Patrick Thomas – I’m excited for them to see this level. As large as it is, as encompassing as it is, it brings you in, and you walk around and you really get to see an amazing environment that has far more than I’ve got to see in the past, in games. And there is so much detail in here that it will blow you away.
Mark Skelton – That’s the only thing about the PU stuff. Us showing you guys, you guys get to open your presents early, and that’s cheating. We’ll show it to you cause we like it, so I hope you guys like it.
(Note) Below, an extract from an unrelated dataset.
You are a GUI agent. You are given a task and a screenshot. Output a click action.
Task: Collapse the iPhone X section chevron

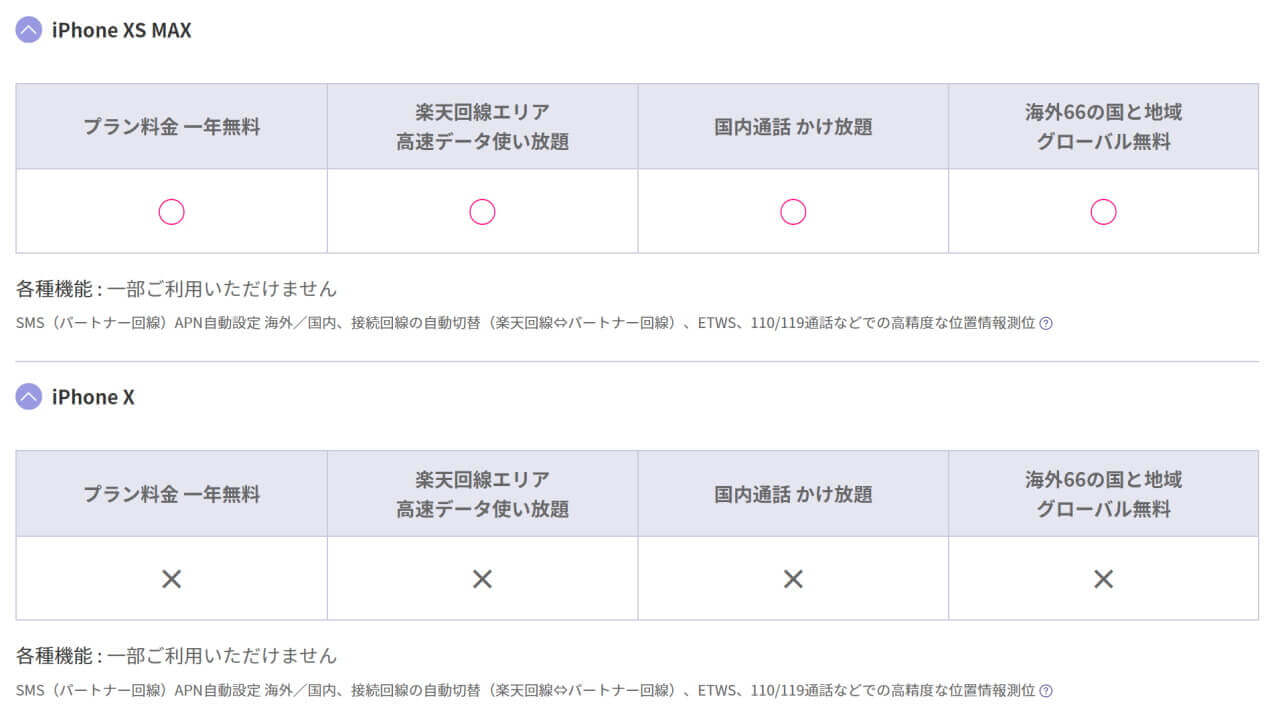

Tony Zurovec – The milestone list, I think, going forward, it’s been a long stretch of time where we’ve had to set up a lot of the basic foundation for the game, establish a lot of the underlying technologies that are going to make a lot of this stuff possible over the long term, and there’s no way to really cheat the development of some of these systems. they require a tremendous amount of front development time, at which point you slowly start to crest the top of the hill and reach the point where you can start to generate outside results in very short periods of time. The most exciting thing is therefore what we’re going to be able to start showing off over the course of the next 3-4-5-6 milestones coming out, because that’s where I think people will finally start to see where all the bits and pieces come together and make Star Citizen, you know, this comprehensive whole of the entire game, a lot more than the sum of any individual parts.
(??) – Thanks for backing us. As a backer myself, I love working here.
Jake Ross – So yeah, that’s the team here in Austin, I hope you guys enjoyed it, and we hope that you’ll enjoy what we’ve got coming up in the near future.
– Talking about the Whiteboxing step in ship creation, showcasing the Reliant.
– Whiteboxing is the first phase of modelling. Most other models that are shown tend to be graybox.
– Whitebox is the first time there’s a 3D anything representing the ship. Very rough, mostly for prototyping and spacing, to make sure the design is good before going to more detail.
– Whiteboxed images of the Reliant.
– First challenge was spacing out the inside. It’s a small ship, had to be wide enough for characters to walk through it.
– At first it wasn’t, that had to be fixed.
– Second challenge was to make sure there’d be cargo as well. Enough space not only for character to walk through and interact with things, but also for cargo carrying in a way that makes sense.
– Also a top-down image. The red blocks are where components might be on the ship.
– Working right now in the whitebox is testing animations. making sure things move correctly and make sense with the interior / exterior dimensions.
– Spinning pilot seats are shown off as well.
– August Monthly Report will be available tomorrow, as well as the Star Marine update.
– Sandi and Ben are now heading to Dragon Con
– Panel on Saturday (not recorded or streamed, but The Relay will be getting audio)
– Star Citizen Q&A Saturday, 5:30 in the Hilton, with some swag.
– This week’s MVP
– Elton Gradash
– Thread with icons people can use.
– Female character art.
– Tune into RTV tomorrow. Ben won’t be here, or James Pugh. Just Disco Lando.